Steeped in martyrdom, cannily able to export a million barrels a day of oil to pay for the war according to recent reports, the fundamentalists felt no pressing need to settle the issue. They were unmoved even by the promise of lifting sanctions applied by the United States and its European and Japanese allies in retaliation for the hostage-taking.
But the war remains unfinished and the revolution is far from over even if the fundamentalist clergy has maneuvered itself to profit from the eventual disappearance of an increasingly frail Khomeini.
Revolutionary -- and now wartime -- exhortations in favor of austerity, abandonment of Western consumerism and a return to Islamic purity only partly mask the fundamentalists' gravest failing and vulnerability: their singular mismanagement of the economy and administration.

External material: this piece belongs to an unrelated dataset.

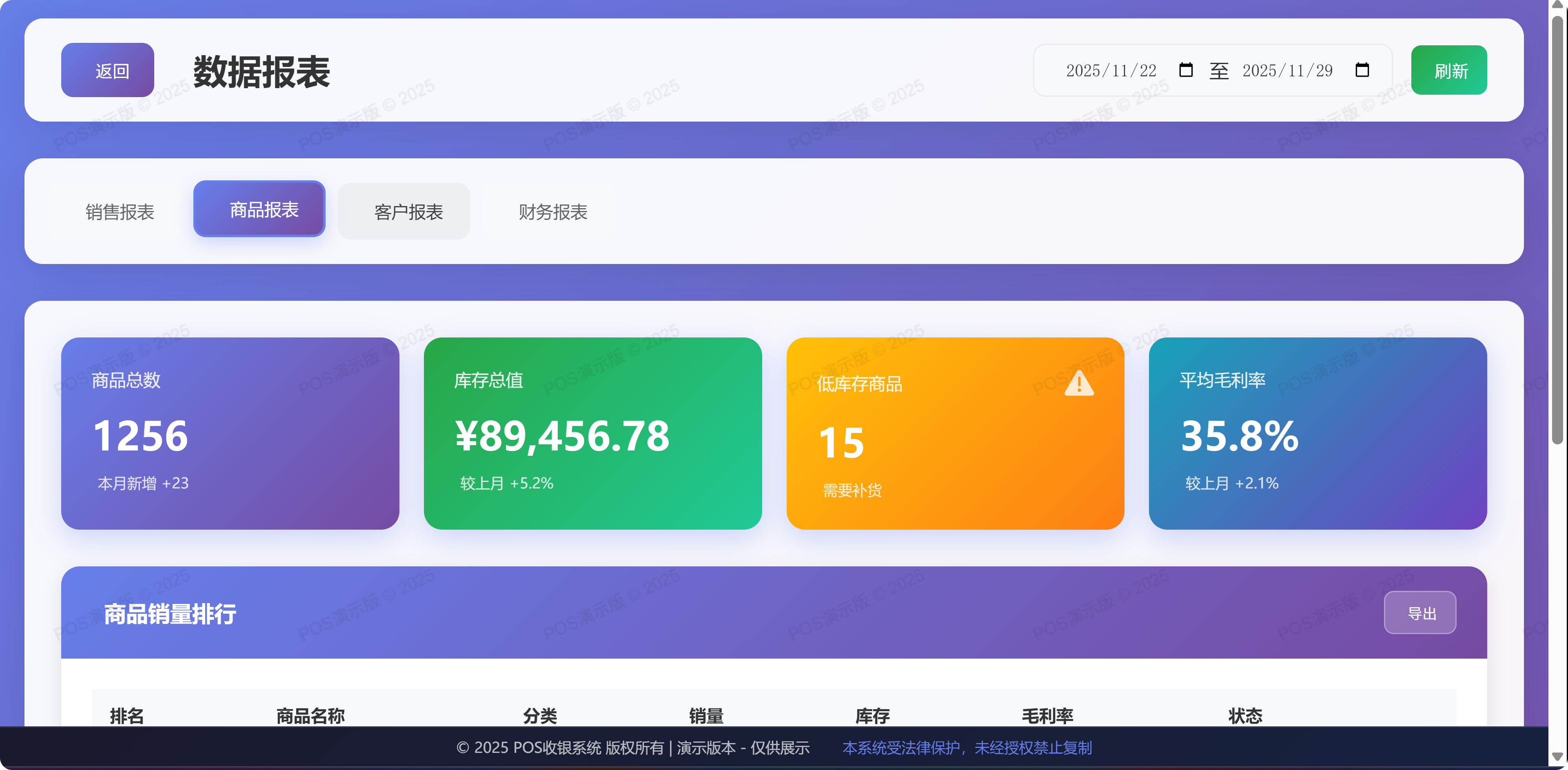Viewport: 1568px width, 770px height.
Task: Select the 商品报表 tab
Action: pos(259,209)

Perhaps only to keep up their courage, the mullahs' critics dwell on growing anticlerical sentiments among everyday Iranians and predict upheavals after Khomeini is no longer around to protect the fundamentalists with his untarnished halo of infallibility.
Few major revolutions have run their course without periods of turbulence and instability. In addition, two years after its triumph over the monarchy, Iran's revolution seemingly has had little luck in exporting its brand of Islam. Perhaps overcomplacently, the Arab oil-producing states of the Persian Gulf have learned to live with Khomeini's threats. Indeed the smaller states are not entirely unhappy that such fears helped panic Iraq into a stalemate war with Iran.
Elsewhere, whatever secret pleasure many Third World states undoubtedly took at the humiliation of the American superpower was undercut by Tehran's lesson-giving proclivities.
The hostage-taking itself was all but universally condemned.Even Libya, Syria and Algeria, which along with North Korea have remained friendly and helpful during the war with Iraq, joined that chorus.
What remains of the revolution's appeal?
Compromised along with his own career was Bani-Sadr's dream of escaping the influence of both super-powers. However reluctantly and unevenly, America's allies applied the economic sanctions the Carter administration felt obliged to invoke to punish the hostage seizure.
How Iran will choose to deal with these industrial nations remains to be seen now that the sanctions are probably going to be lifted. Self-sufficiency, small is beautiful, less is more -- the original hallmarks of the Islamic revolution -- may have been lost in the long power struggle. Perhaps the war with Iraq, if Tehran avoids final defeat, may recharge those revolutionary batteries and yet bring that aspect of Iran's experiment to fruition.
A more likely fate, however, is that such ideals have fallen victim to all-too-familiar revolutionary rhetoric.
The anti-impreialism that provided the cement among nations of a newly independent Third World after World War II is now part of history. The 1956 Bandung Conference that was the seminal Third World gathering seems dated and a reading of what China, India or Egypt said there and what they say today would make embarrassing reading.
The Iranian revolution once held out the promise of new directions for a Third World not yet come to terms with the disturbing heritage of post-1945 decolonization. Only the most uncritical would make that claim today.